* **WHAT TO DO**: Could you set down exactly the lines in the records below between the line holding "Switch to TradingView candlestick chart" and the line holding "Given: Click the 35.0 shoulder width value", inclusive?

* **SOURCE DATA**:
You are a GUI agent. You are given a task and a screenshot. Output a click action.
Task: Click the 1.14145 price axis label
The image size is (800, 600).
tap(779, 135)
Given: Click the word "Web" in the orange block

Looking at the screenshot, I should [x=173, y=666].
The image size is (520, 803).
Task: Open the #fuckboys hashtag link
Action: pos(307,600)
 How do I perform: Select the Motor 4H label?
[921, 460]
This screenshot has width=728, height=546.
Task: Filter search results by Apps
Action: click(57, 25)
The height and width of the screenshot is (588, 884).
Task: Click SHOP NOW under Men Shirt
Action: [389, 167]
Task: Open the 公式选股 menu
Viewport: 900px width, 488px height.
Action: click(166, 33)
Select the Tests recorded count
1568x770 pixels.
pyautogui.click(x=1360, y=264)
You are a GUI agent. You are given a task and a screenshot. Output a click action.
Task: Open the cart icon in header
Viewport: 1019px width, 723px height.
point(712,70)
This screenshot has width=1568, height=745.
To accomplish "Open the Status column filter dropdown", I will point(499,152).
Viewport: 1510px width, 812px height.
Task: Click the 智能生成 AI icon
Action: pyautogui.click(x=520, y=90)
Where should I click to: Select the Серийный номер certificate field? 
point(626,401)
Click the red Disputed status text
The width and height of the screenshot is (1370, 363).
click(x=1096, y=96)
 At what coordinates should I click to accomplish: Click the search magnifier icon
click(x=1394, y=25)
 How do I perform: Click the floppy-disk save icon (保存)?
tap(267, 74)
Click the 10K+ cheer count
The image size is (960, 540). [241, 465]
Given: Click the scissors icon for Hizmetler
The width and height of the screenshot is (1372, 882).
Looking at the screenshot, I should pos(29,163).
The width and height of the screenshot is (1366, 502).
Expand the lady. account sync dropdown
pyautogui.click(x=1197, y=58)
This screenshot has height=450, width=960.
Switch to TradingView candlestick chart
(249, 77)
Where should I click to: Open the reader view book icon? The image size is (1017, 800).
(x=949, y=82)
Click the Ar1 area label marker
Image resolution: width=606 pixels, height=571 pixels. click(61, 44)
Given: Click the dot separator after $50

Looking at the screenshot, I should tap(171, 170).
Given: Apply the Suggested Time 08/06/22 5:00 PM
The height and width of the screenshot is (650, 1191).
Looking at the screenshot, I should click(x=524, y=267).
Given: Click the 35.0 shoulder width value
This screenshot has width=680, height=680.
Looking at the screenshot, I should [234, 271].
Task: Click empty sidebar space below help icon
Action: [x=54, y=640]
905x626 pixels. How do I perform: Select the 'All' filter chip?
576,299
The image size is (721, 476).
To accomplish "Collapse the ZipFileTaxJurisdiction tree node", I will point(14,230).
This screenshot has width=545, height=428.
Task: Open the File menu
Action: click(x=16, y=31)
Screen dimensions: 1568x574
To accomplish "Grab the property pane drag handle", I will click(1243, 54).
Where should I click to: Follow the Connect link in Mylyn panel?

* **SOLVED PROBLEM**:
Switch to TradingView candlestick chart
(249, 77)
Where should I click to: Open the reader view book icon? The image size is (1017, 800).
(x=949, y=82)
Click the Ar1 area label marker
Image resolution: width=606 pixels, height=571 pixels. click(61, 44)
Given: Click the dot separator after $50

Looking at the screenshot, I should tap(171, 170).
Given: Apply the Suggested Time 08/06/22 5:00 PM
The height and width of the screenshot is (650, 1191).
Looking at the screenshot, I should click(x=524, y=267).
Given: Click the 35.0 shoulder width value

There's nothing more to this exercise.